Amã O rei Abdullah II da Jordânia denunciou ontem a guerra contra o Iraque, qualificando-a de ''invasão''. Afirmou que seu país se recusava a abrir o espaço aéreo à coalizão norte-americano-britânica.
O rei Abdullah também expressou, em entrevista à agência oficial de notícias Petra, sua ''dor e sua tristeza'' ao evocar as vítimas iraquianas.
''Para falar francamente, pediram-nos para abrir nosso espaço aéreo aos aviões militares mas recusamos com firmeza'', informou o rei ao diretor da agência Petra.
''A Jordânia não é e nunca será uma base para o lançamento de ataques contra o Iraque'', acrescentou.
O espaço aéreo jordaniano está aberto desde o início da guerra contra o Iraque, no dia 20 de março.
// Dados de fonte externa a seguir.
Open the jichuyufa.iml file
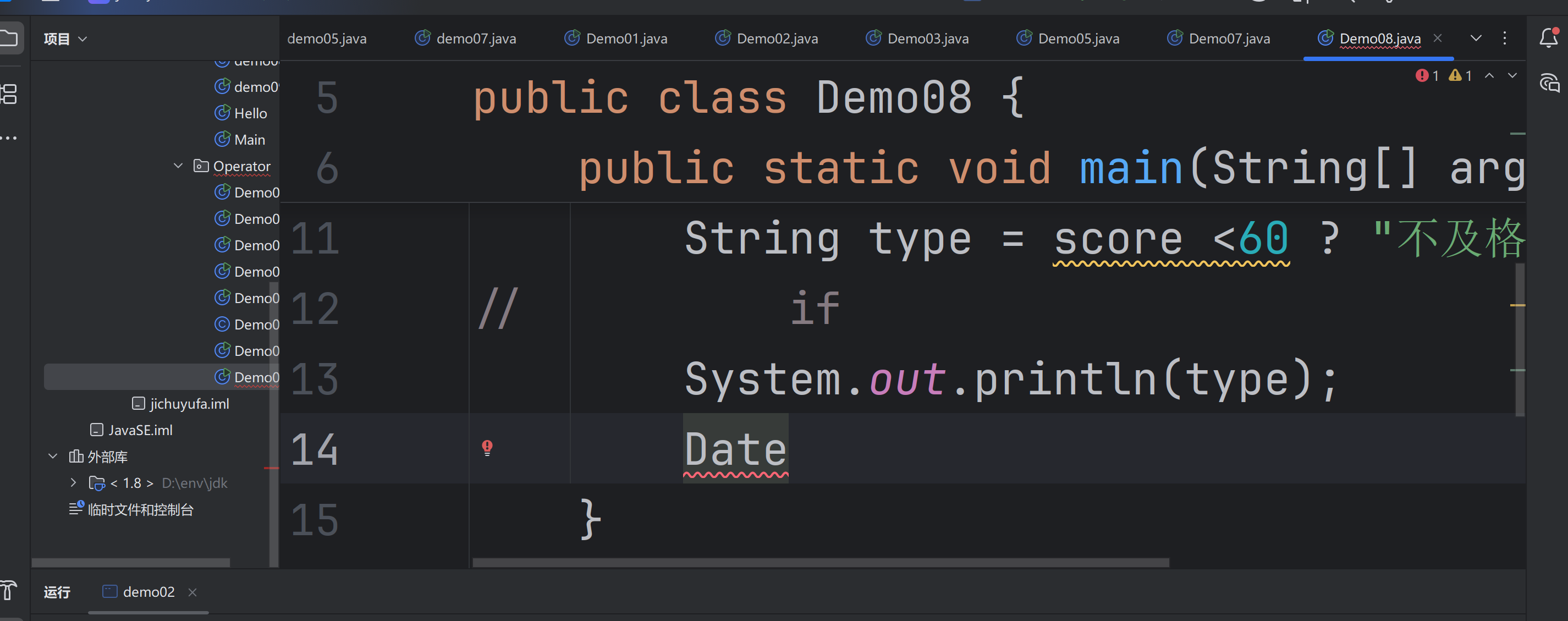1568x621 pixels. (x=189, y=404)
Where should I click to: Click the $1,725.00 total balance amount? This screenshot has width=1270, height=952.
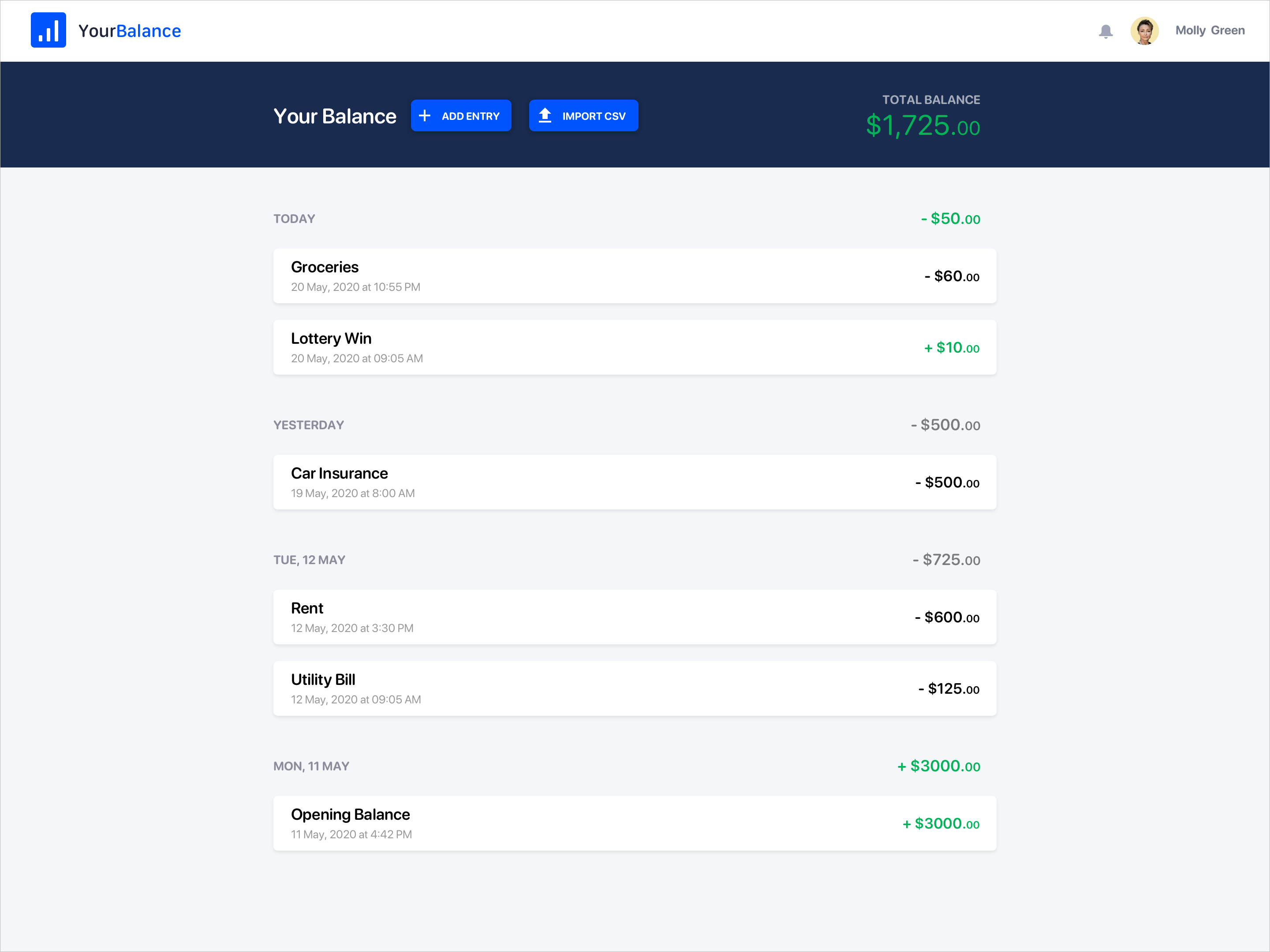[x=922, y=126]
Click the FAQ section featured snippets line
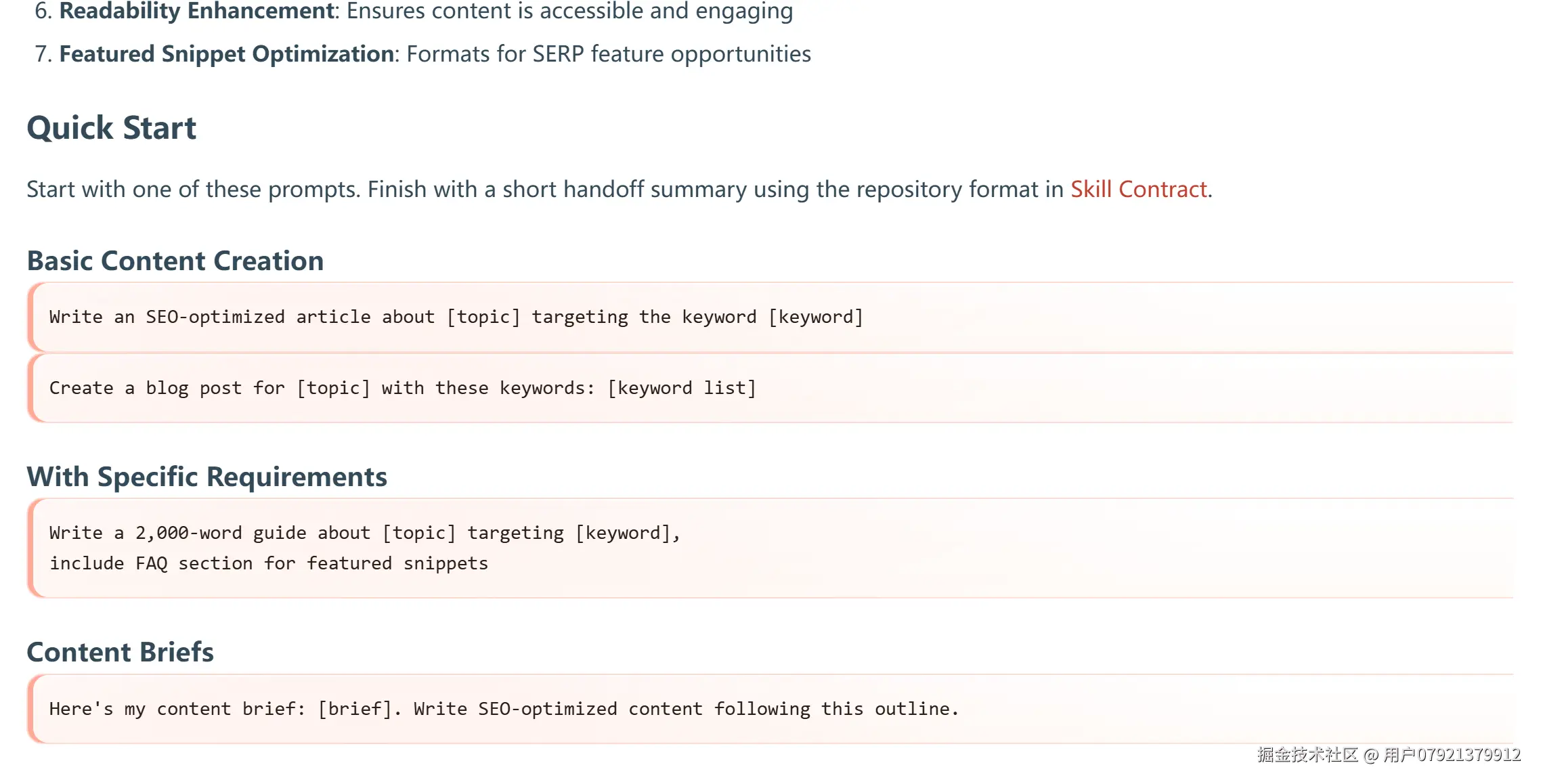 point(268,564)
Mas o rei insistiu em sua oposição ao conflito e à instalação ''em Bagdá, de dirigentes impostos por forças externas''.
''O povo iraquiano tem o direito de escolher seus dirigentes e, porque cremos na democracia, não podemos imaginar que se possa aprovar uma liderança imposta, contra sua vontade'', prosseguiu.
O rei também desmentiu informações divulgadas pela imprensa indicando que tropas norte-americanas poderiam passar pela Jordânia para atacar o Iraque, após a recusa da Túrquia de deixá-las transitar por seu território.
Abdullah II acrescentou que partilhava os sofrimentos do povo iraquiano vistos através das imagens ''transmitidas pela TV que mostrou um número crescente de vítimas civis iraquianas e de mártires inocentes'' mortos na guerra.